The Centers for Medicare & Medicaid Services has issued a proposed rule that aims to allow Medicare coverage for “breakthrough devices,” giving providers and patients access to cutting-edge telemedicine and mHealth tools.
– Federal officials are proposing to expand Medicare coverage for new telemedicine and mHealth technologies classified as “breakthrough medical devices.”
The Centers for Medicare & Medicaid Services issued a proposed rule this week that aims to cut the lengthy review process for what are considered cutting-edge devices, giving Medicare beneficiaries and their care providers the freedom to use the technology while the US Food and Drug Administration reviews the products for long-term approval.
“For new technologies, CMS coverage approval has been a chicken and egg issue,” CMS Administrator Seema Verma said in a press release. “Innovators had to prove their technologies were appropriate for seniors, but that was almost impossible since the technology was not yet covered by Medicare and thus widely used enough to demonstrate their suitability for Medicare beneficiaries. These efforts will ensure seniors get access to the latest technologies while lowering costs for innovators.”
The proposed rule could prompt healthcare providers to invest more time and energy in telehealth and remote patient monitoring programs that make use of the new technology to improve patient care in the home setting, particularly for those living with chronic diseases.
The proposed Medicare Coverage of Innovative Technology (MCIT) pathway would allow Medicare coverage for FDA-designated breakthrough devices on the same day that the FDA provides market authorization – which occurs after 510(k) premarket notification, De Novo request or premarket approval application – for those devices. The coverage would last for four years, after which the FDA would review the technology.
READ MORE: Texas Hospital Using mHealth Wearables to Monitor Cardiac Patients at Home
The order also covers breakthrough devices classified for two years prior to the date this rule becomes effective.
“A breakthrough device must provide for more effective treatment or diagnosis of a life-threatening or irreversibly debilitating human disease or condition and must also meet at least one part of a second criterion, such as by being a ‘breakthrough technology’ or offering a treatment option when no other cleared or approved alternatives exist,” CMS said in an accompanying fact sheet. “For beneficiaries impacted by these diseases, MCIT will provide assurance that they will have access to the latest breakthrough medical devices to treat their condition, provided the devices have a Medicare benefit category.”

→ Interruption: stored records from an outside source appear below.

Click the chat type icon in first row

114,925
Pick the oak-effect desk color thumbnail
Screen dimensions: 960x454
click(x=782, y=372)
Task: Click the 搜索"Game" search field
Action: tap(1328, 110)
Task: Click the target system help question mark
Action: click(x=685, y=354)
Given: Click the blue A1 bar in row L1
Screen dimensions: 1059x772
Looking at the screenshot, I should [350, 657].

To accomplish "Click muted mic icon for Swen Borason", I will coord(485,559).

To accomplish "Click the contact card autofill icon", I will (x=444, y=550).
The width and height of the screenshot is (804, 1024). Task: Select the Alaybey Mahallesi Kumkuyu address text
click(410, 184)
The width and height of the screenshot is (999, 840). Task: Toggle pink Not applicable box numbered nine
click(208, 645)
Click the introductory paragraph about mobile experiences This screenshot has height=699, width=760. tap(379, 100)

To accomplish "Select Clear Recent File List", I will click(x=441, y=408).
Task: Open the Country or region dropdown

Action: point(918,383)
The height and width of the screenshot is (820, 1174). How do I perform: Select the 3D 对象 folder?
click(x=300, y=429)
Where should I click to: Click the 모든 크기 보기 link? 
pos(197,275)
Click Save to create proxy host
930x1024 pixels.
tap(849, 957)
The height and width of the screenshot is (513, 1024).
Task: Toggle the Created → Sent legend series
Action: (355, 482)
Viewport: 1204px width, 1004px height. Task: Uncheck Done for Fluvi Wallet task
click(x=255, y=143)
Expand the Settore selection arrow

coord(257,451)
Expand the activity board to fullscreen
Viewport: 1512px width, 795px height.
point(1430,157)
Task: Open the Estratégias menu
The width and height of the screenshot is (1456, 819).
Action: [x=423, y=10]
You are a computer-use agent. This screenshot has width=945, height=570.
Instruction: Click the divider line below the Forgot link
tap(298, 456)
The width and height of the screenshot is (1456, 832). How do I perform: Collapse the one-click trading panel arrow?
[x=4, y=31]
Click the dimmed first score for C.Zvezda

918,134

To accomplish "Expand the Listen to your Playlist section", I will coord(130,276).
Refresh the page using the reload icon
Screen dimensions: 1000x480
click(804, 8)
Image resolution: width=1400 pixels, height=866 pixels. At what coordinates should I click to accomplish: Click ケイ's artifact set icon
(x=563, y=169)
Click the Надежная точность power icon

“We believe 4 years of Medicare coverage will encourage manufacturers to voluntarily develop evidence to show these treatments improve the health of Medicare patients,” the agency added. “This time period for coverage would allow clinical studies with Medicare patients to be completed while providing broad immediate access and fostering innovation. When MCIT coverage sunsets, manufacturers would have all current coverage options available such as a National Coverage Determination (NCD), one or more Local Coverage Determinations (LCD), and claim by claim decisions.”
The rule would also clarify how CMS covers new telemedicine and mHealth technology, by codifying the definition of “reasonable and necessary” for the Medicare population. Under the proposed definition the device must be (1) safe and effective, (2) not experimental or investigational, and (3) appropriate for use by Medicare patients.
Officials said the new rule might encourage connected health companies to develop clinical studies with providers and Medicare patients to prove the long-term value of their products prior to the end of the four-year period.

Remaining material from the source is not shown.